Solution derivation – solution architecture should be derived from business concept architecture, turning concepts into logical business objects and their attributes (Q1, Q4).

Incremental solution optimization – schemas should evolve iteratively with design decisions (Q1, Q3).

Graphs and sub‑graphs (including sets) (Q1‑4).

Uniqueness constraints such as business keys (Q1).

Identity support, closely tied to uniqueness, defined for identifiers and surrogate items (Q1).

Updatability – all functional dependencies must be semantically resolved, with identifiers in place (Q1).

Audit trail and lineage for schema control (Q1).

Temporal integrity (Q1, Q2).

Time‑series aspects (Q1, Q2).

Property‑graph types: generic nodes, business‑object nodes, multi‑type nodes, attributes, and named, directed relationships with precise cardinality (Q1).

Mandatory attributes (Q1).

Physical‑Level Concerns

Smart ingestion – implicit typing, loading generic node types without explicit pre‑defined schema (Q3, Q4).

Simple mapping of transformations – physical schema details should map back to solution‑level details easily (Q1).

Complete lineage – straightforward back‑trace from physical to solution to business concept models (Q1).

Constraint facilities to support solution‑architecture details (Q1).

Identity, uniqueness, and ordering index tools (Q1).

Temporal integrity support (Q1).

All of the above are considered preliminary bets that merit discussion.

Paths to the Final Schema

Integration Involves Many Concerns

Strict governance (Q1) encompasses many concerns—about two‑thirds of them. Dependencies among concerns are inevitable.

Only two concerns were not observed in Q1: “no‑schema” and “smart ingestion.” They have some relation to the strict‑governance philosophy.

Some concerns are “global”: set algebra, visualization paradigms, incremental refinement, graphs/sub‑graphs, and time‑series.

Concern Dependencies

A quick first‑round dependency map is shown below:

The following items are not tied to any prerequisite:

Business‑oriented terminology

Business terms

Simple mapping of transformations

Graphs and sub‑graphs

Platform independence

Refinement

Set algebra

Solution independence

Incremental refinement

Temporal integrity

Time‑series

“Prerequisites” mean that the schema‑designer must specify what each concern will handle.

I have likely omitted some items; time will tell.

Possible Scenarios for Using Schemas

We can now answer questions about how to use the upcoming property‑graph schema tool, as illustrated by the dependency diagram.

Can we use fewer schemas (no pre‑defined schema)? Yes, provided “smart ingestion” is in place.

Can we start with the schema? Yes.

The minimal requirements for a workable schema are the ability to specify schema details as property‑graph types; other areas can be covered by the schema language as needed.

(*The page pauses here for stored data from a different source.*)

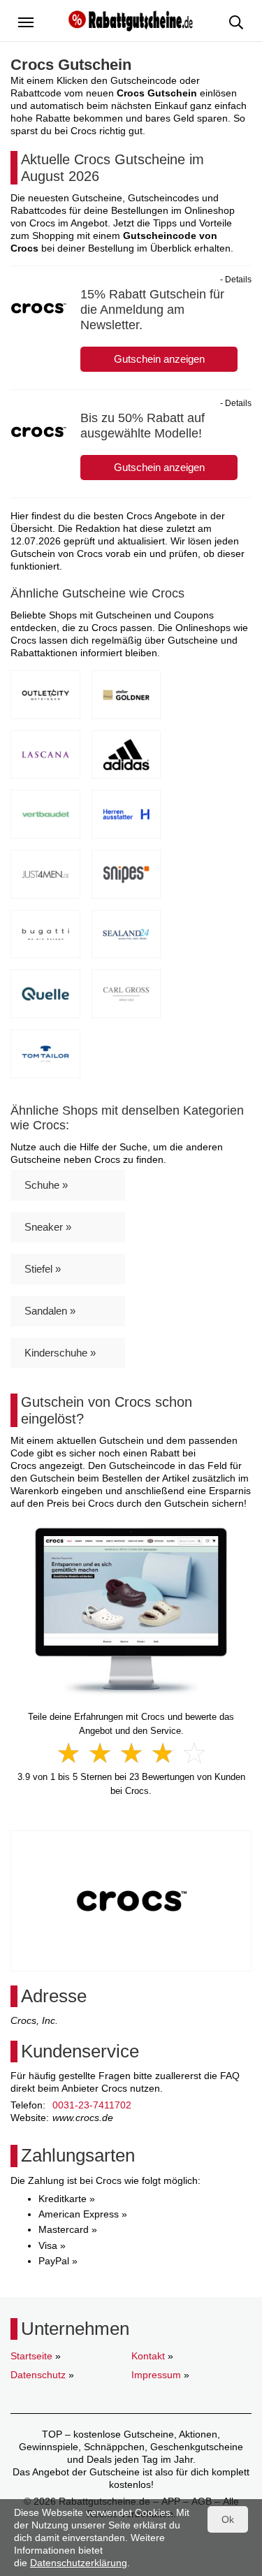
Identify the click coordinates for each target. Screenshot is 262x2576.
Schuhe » (46, 1185)
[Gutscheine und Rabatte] (131, 19)
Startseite (31, 2355)
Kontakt (148, 2355)
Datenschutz (38, 2374)
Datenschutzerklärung (78, 2562)
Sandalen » (49, 1311)
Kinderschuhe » (60, 1353)
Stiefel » (42, 1269)
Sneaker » (47, 1227)
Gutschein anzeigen (159, 359)
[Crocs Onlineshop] (131, 1610)
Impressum (156, 2374)
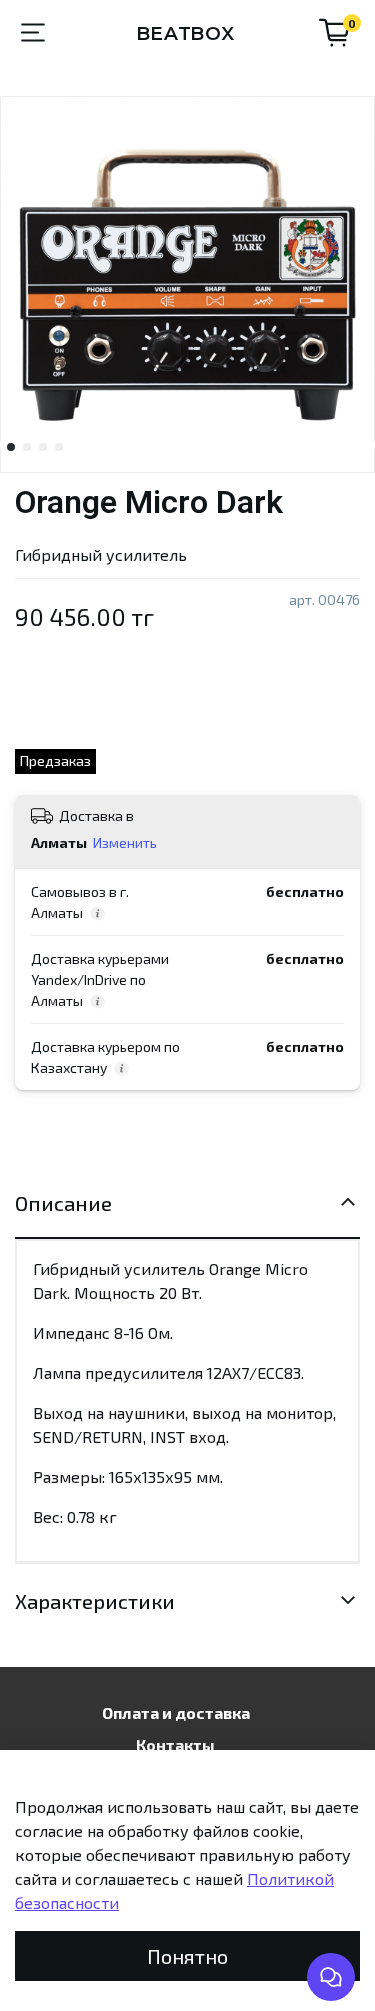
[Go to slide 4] (59, 447)
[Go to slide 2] (27, 447)
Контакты (175, 1744)
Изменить (125, 842)
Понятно (187, 1956)
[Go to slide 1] (11, 447)
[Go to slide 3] (43, 447)
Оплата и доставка (176, 1712)
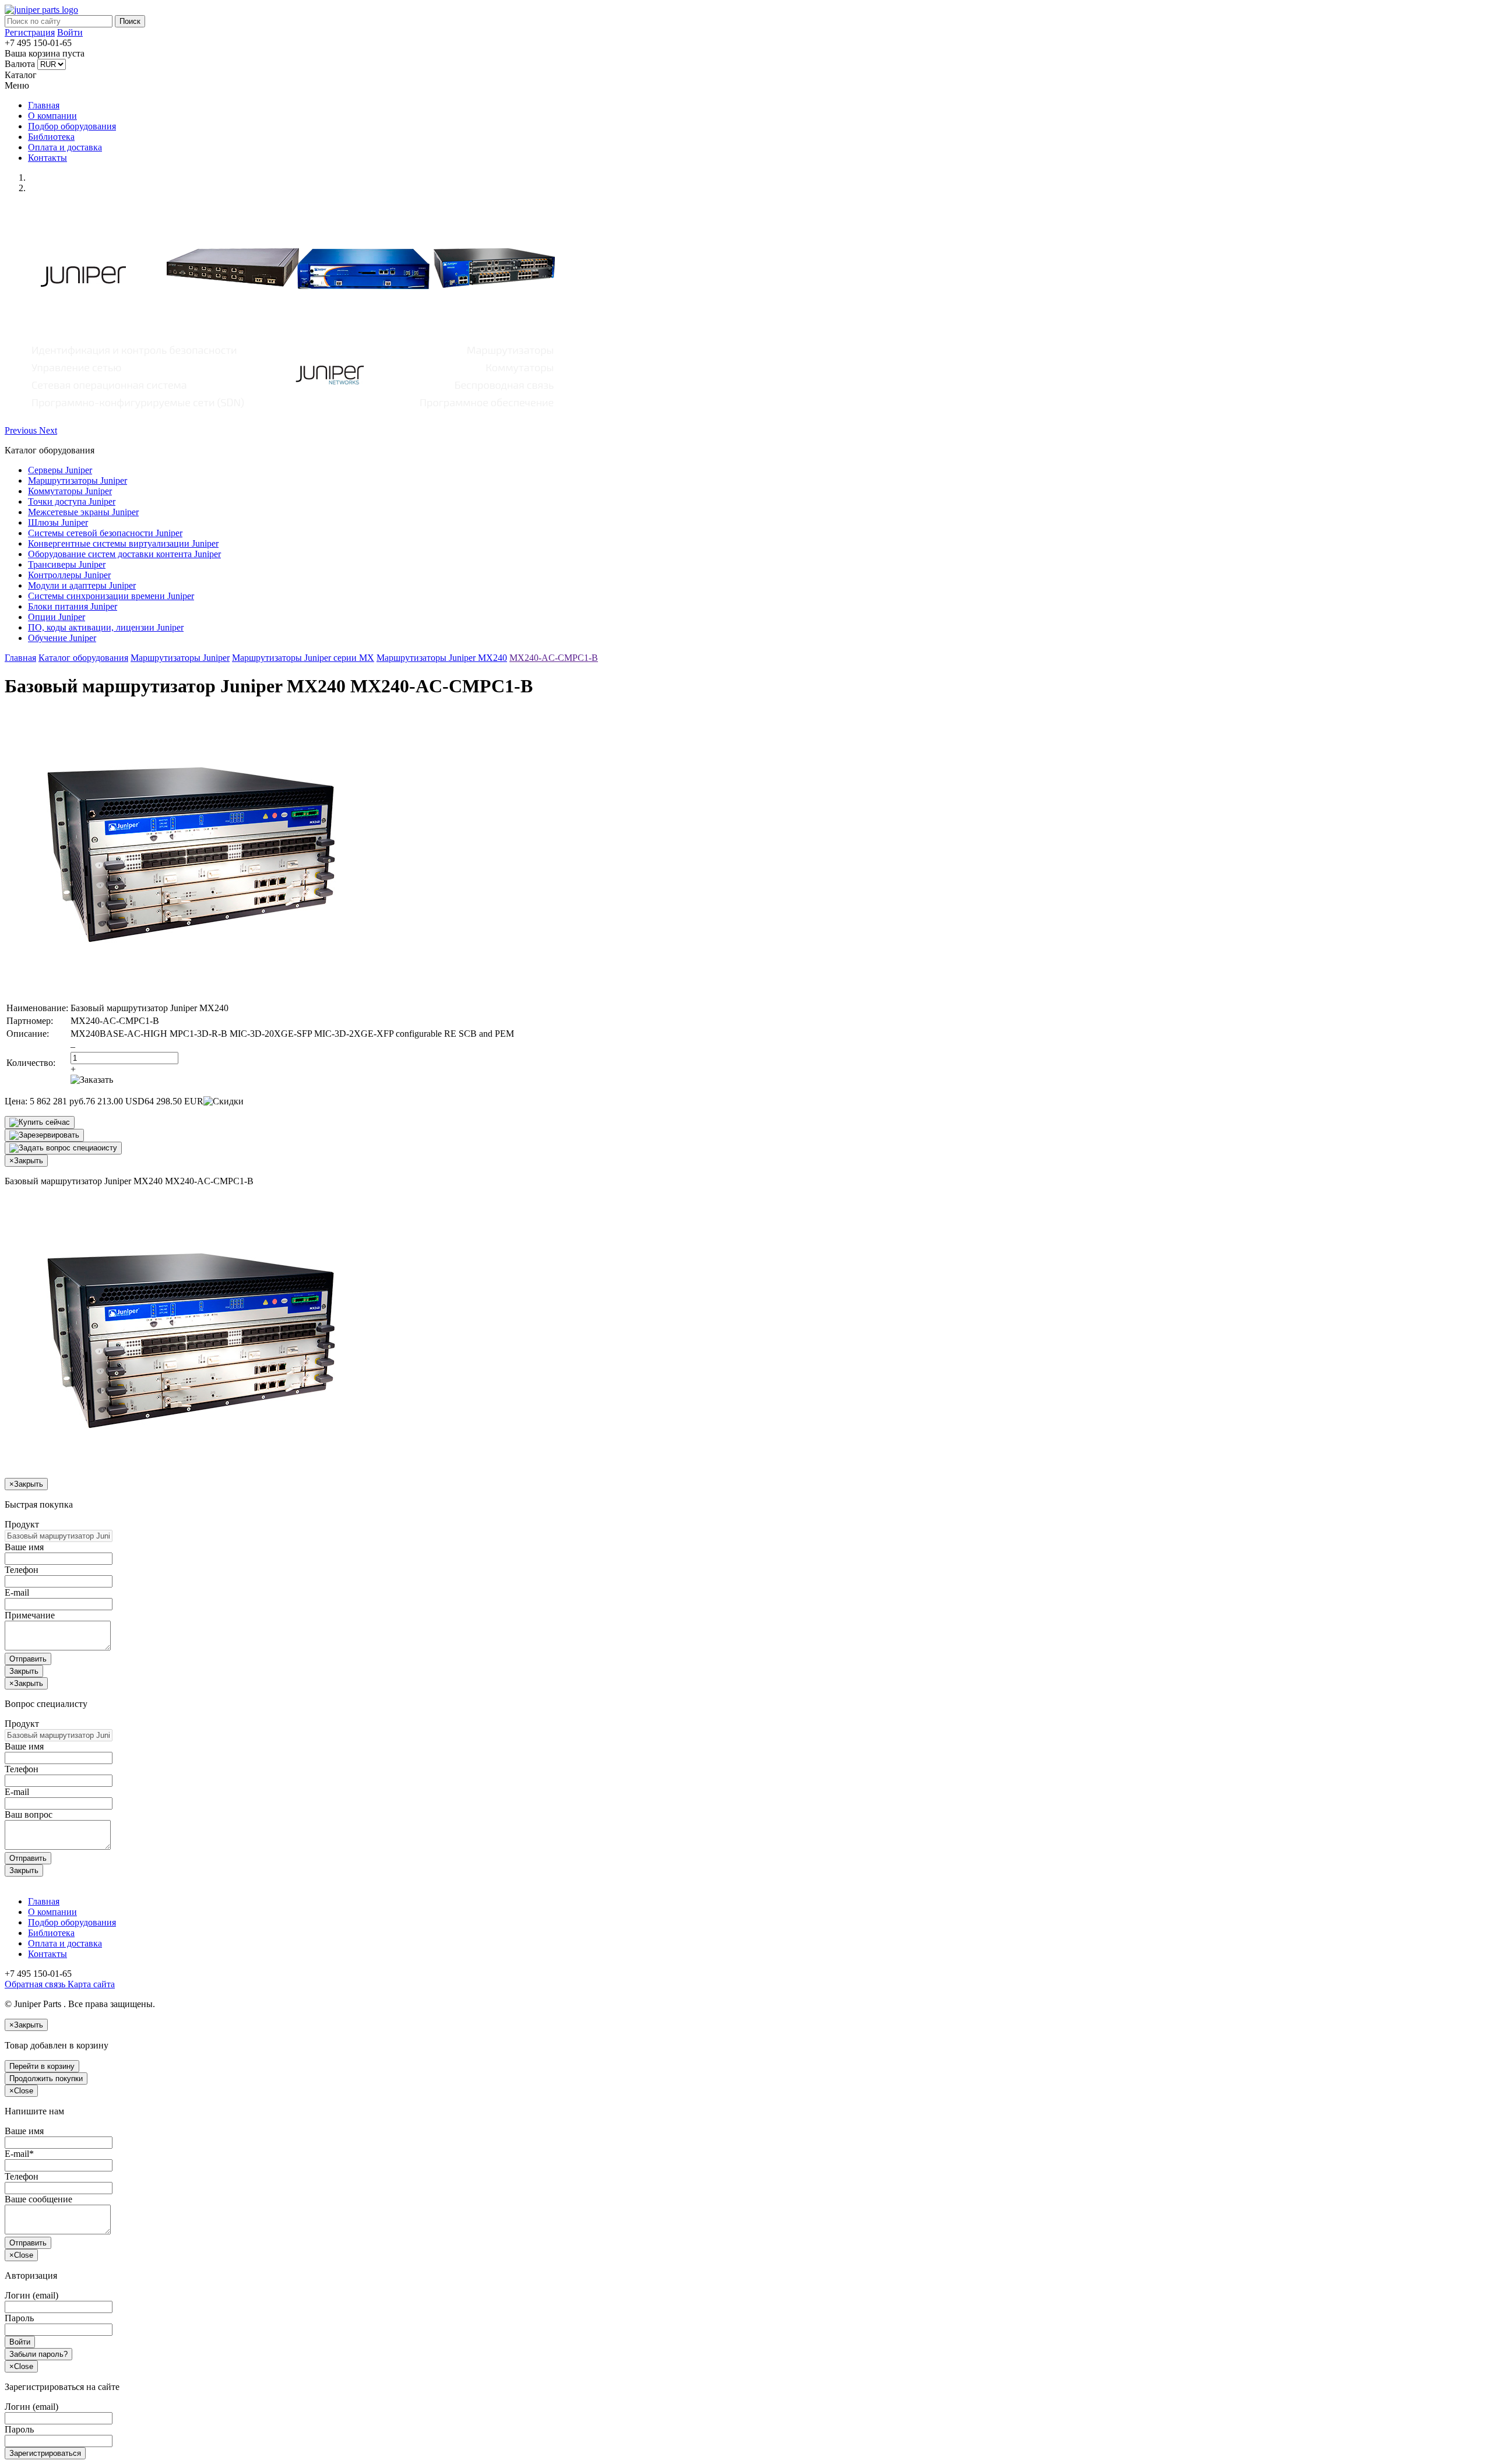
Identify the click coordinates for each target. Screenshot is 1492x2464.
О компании (52, 116)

Do we need to define a business‑term dictionary? Not necessarily; other questions do not require it.

How can we create a business‑concept model simply? By mapping to standard concept and relationship types, naming basic dependencies that become discriminators for attributes and relationships, and optionally providing business‑friendly heuristics such as visualizations.

Can we use a “schema‑last” approach? Yes—the design focuses on lifting schema details from the physical solution to the logical solution and then to the business‑level.

Handling Complexity and Contradiction

The forthcoming property‑graph schema standard is complex and contains many contradictory issues; it serves as a scapegoat to demonstrate the most important part of a comprehensive architecture. Starting from a four‑quadrant, full‑scale data‑architecture meta‑framework provides a solid architectural foundation that can act as a schema language across many contexts and development styles.

I thank Ronald Damhof, Martijn Evers, and other members of the full‑scale data‑architecture community for sharing their ideas and experiences.